Stacey Stormes is an interdisciplinary artist and art educator. Creating visual metaphor in a variety of mediums, she enjoys work that simultaneously seduces and repels. Her work explores body, consciousness, and connection to environment. She holds a BFA from the University of South Florida and a MFA from Columbia College Chicago. Currently she is an adjunct professor at multiple schools around the Tampa Bay Area, teaching courses in New Media, Film and Video, Photography, and Digital Foundations. Her current research obsessions are arts of resistance and the mediated body (works that fuse body and new media arts).
I’m captivated by solid visual metaphor, drawn to those images that waver between pulling the viewer close and pushing them away, entranced by what happens to a performance grounded in the body once translated to the virtual, beguiled by precise mistakes. These are the contradictions that frame my work. In my early videos, I played with ways to muck up the footage: exporting at low frame rates and splicing back into higher quality footage, dropping frames, scan rescan techniques time displacement... Inspired by Jonas and Paik, I was interested in taking pristine footage, really trashing in precisely controlled ways, exploring how mediation through video and web translate presence, struggling with embodiment in the digital trace, finding intersections between performance to the camera and performance in the edit. As a natural progression, my current work delves into glitch processes.

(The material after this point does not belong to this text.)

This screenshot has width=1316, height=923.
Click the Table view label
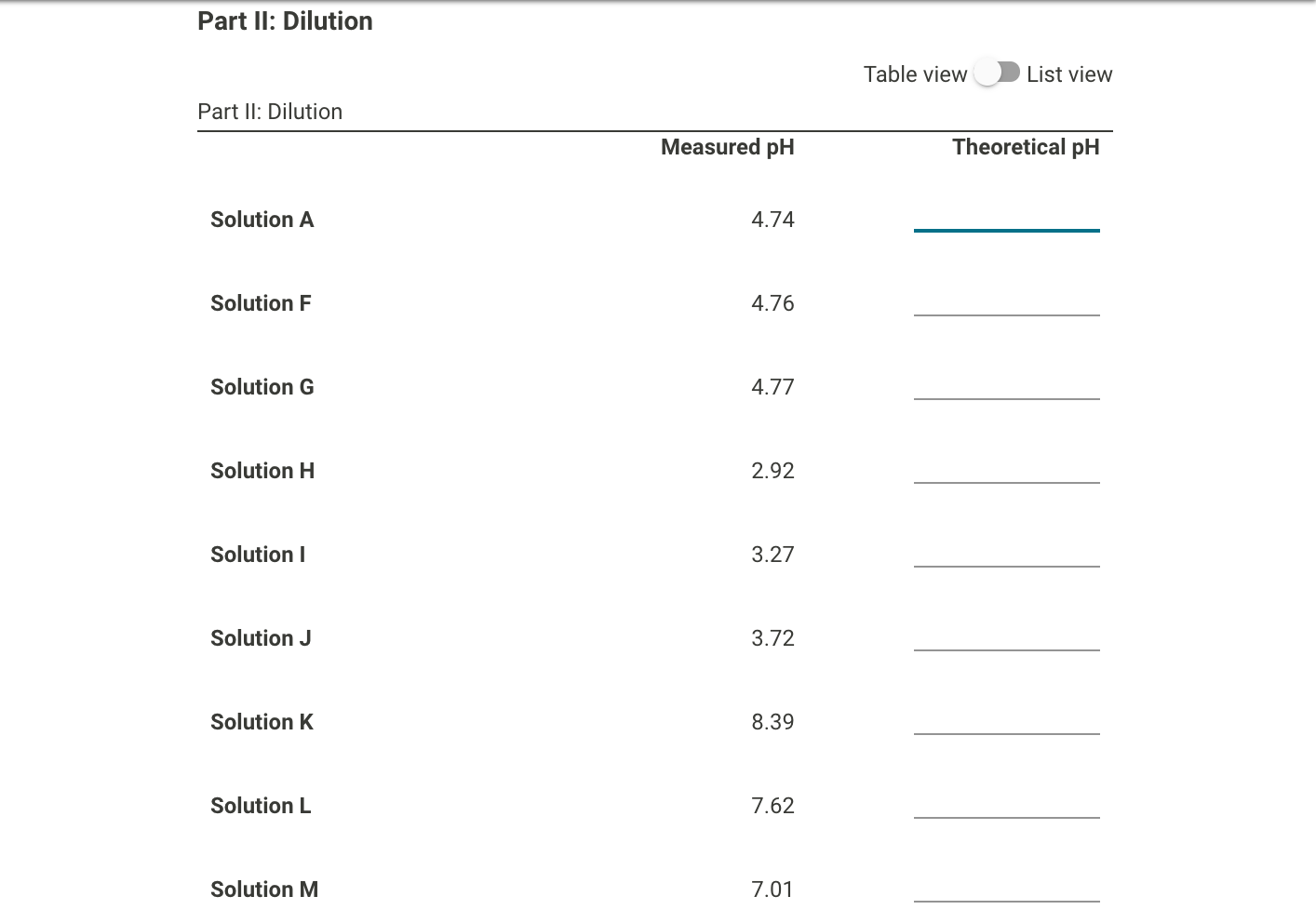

Recalling Vertical Roll and Man with a Movie Camera, my recent Performance with Cameras turns camera lenses on each. A revisitation of my earlier work, Mediated Confines, I perform for the camera and perhaps random passersby outside. Reflecting what I see outside through my movement, the performance is presented mostly as a reflection as well, captured on the surface of the camera lens, which is then recorded by a facing camera. The footage gets analogue layered and distorted through a wobulator, then layered further through frame buffering. This feedback loop explores relationships of media, (female) body, environment, and process.
In Chou Chou I explore intersections between motherhood and working artist. A French term of endearment that translates to “cabbage cabbage,” “chou chou,” also sounds pleasingly similar to soothing shooshes. Cabbage leaves are an anti-lactant, a home remedy for swelling and pain of achy lactating breasts, one I have employed on numerous occasions to allay the physical pain of separation known by breastfeeding mothers who must travel without their child. These multiple contexts for cabbage intersect to create an apt metaphor for the sometimes-challenging balance of caring for both child and self. I appear with a constructed head of cabbage as my own, slowly rocking an absent baby, poorly singing softly a half remembered lullaby in a round mirrored by a heavy build of layers of video.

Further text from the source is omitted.